Matt Gallagher said...

has anyone run the clang analyzer over this code? I get an error/warning on this line:


outputBuffer[j] = (accumulated[0] << 2) | (accumulated[1] >> 4);

which says: The left operand of '<<' is a garbage value.

Matt Gallagher said...

The solution you mention would cause some base64 strings to not be decoded correctly.
For example the string "PD94bWwgdmVyc2lvbj0iMS4wIiBlbmNvZGluZz0iVVRGLTgiPz48MTIzNDU+PC8xMjM0NT4=" would be decoded as "<12345></1234" instead of "<12345></12345>".

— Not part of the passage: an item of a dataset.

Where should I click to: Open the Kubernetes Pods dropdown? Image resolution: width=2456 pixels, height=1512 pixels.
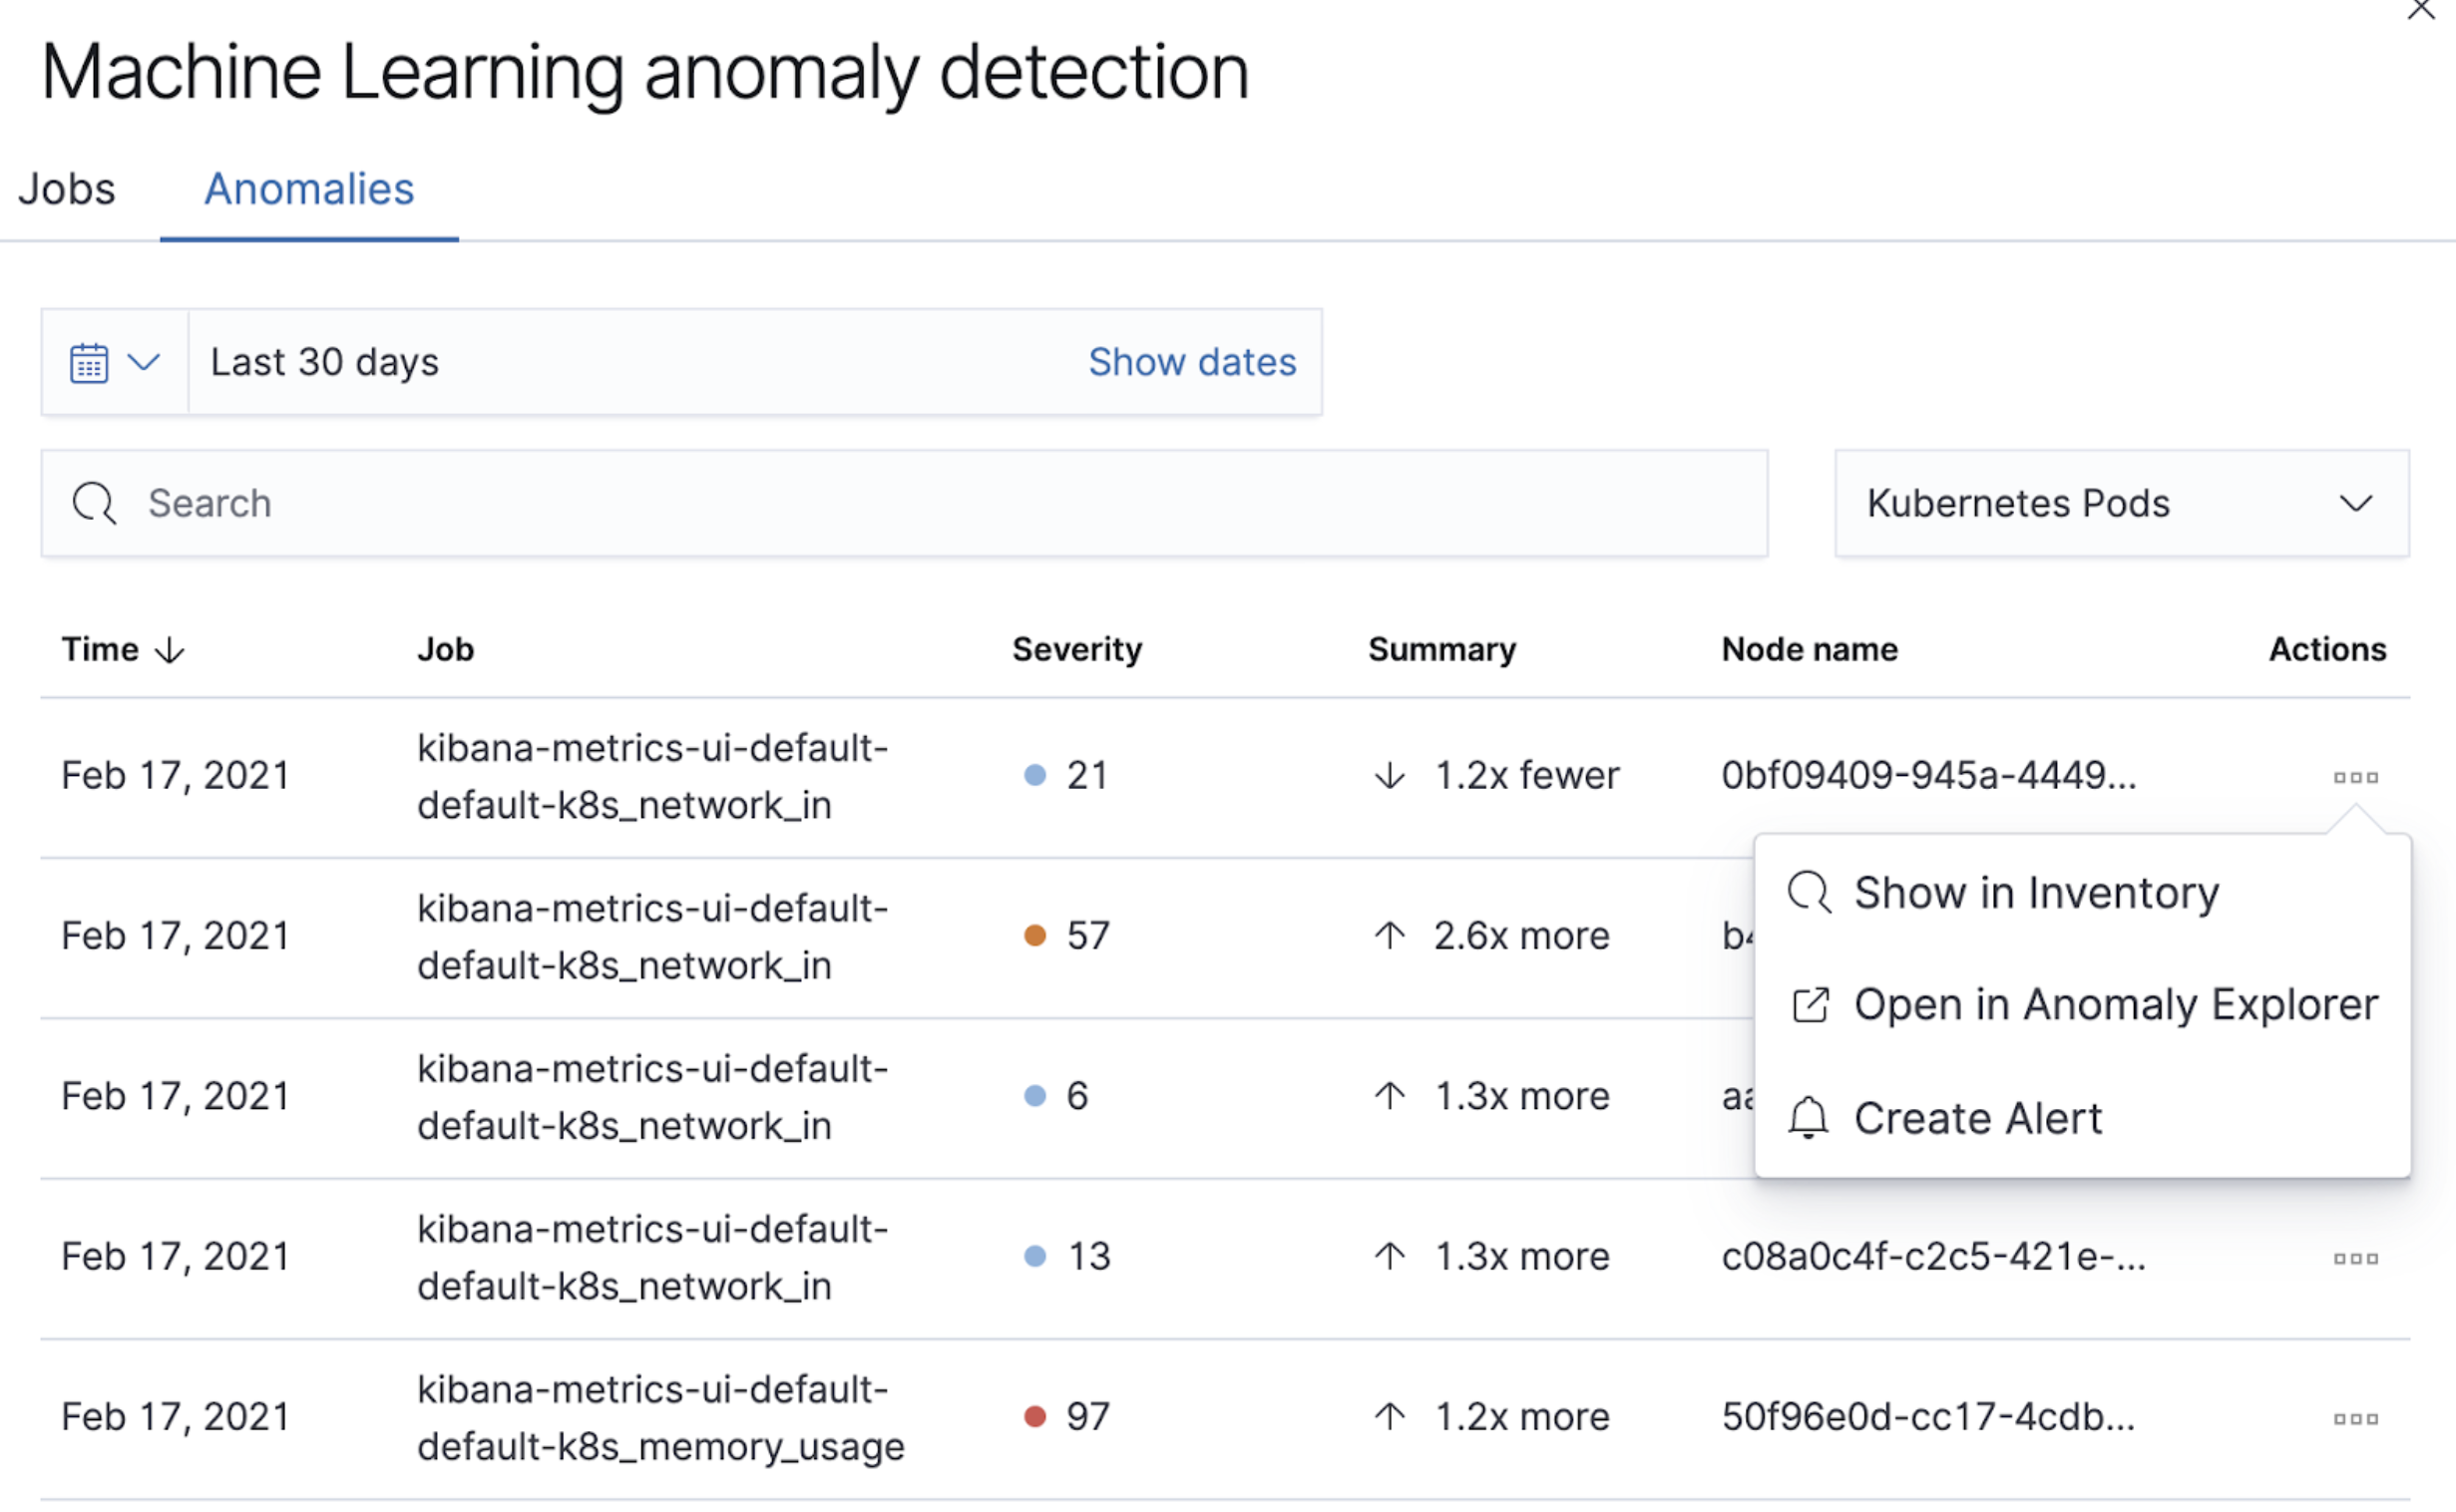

The solution would be to replace the lines:

outputBuffer[j] = (accumulated[0] << 2) | (accumulated[1] >> 4);
outputBuffer[j + 1] = (accumulated[1] << 4) | (accumulated[2] >> 2);
outputBuffer[j + 2] = (accumulated[2] << 6) | accumulated[3];

by these lines:

if(accumulateIndex >= 2)
outputBuffer[j] = (accumulated[0] << 2) | (accumulated[1] >> 4);
if(accumulateIndex >= 3)
outputBuffer[j + 1] = (accumulated[1] << 4) | (accumulated[2] >> 2);
if(accumulateIndex >= 4)
outputBuffer[j + 2] = (accumulated[2] << 6) | accumulated[3];

Matt Gallagher said...

To fix the clang static analyser warnings, you can replace these lines

outputBuffer[j] = (accumulated[0] << 2) | (accumulated[1] >> 4);
outputBuffer[j + 1] = (accumulated[1] << 4) | (accumulated[2] >> 2);
outputBuffer[j + 2] = (accumulated[2] << 6) | accumulated[3];

by these lines:

if(accumulateIndex >= 2)
outputBuffer[j] = (accumulated[0] << 2) | (accumulated[1] >> 4);
if(accumulateIndex >= 3)
outputBuffer[j + 1] = (accumulated[1] << 4) | (accumulated[2] >> 2);
if(accumulateIndex >= 4)
outputBuffer[j + 2] = (accumulated[2] << 6) | accumulated[3];

Matt Gallagher said...

Thanks a lot. This saved my day.

Matt Gallagher said...

If you need strings on both sides:

- (NSString *)base64Encode:(NSString *)plainText
{
NSLog(@"%@",plainText);
NSData *plainTextData = [plainText dataUsingEncoding:NSUTF8StringEncoding];
NSString *base64String = [plainTextData base64EncodedString];
NSLog(@"%@",base64String);
return base64String;
}


- (NSString *)base64Decode:(NSString *)base64String
{
NSData *plainTextData = [NSData dataFromBase64String:base64String];
NSString *plainText = [[NSString alloc] initWithData:plainTextData
encoding:NSUTF8StringEncoding];
NSLog(@"%@",plainText);
return plainText;
}

Matt Gallagher said...

Good stuff!

Matt Gallagher said...

I am not able to find file here

Matt Gallagher said...

Good work, but when I call [imageData base64EncodedString] generate a error: *** Terminating app due to uncaught exception 'NSInvalidArgumentException', reason: '-[NSConcreteData base64EncodedString]: unrecognized selector sent to instance 0x91d2400'

Matt Gallagher said...

If you're getting that error message then the NSData+Base64.m file is not being linked into your build.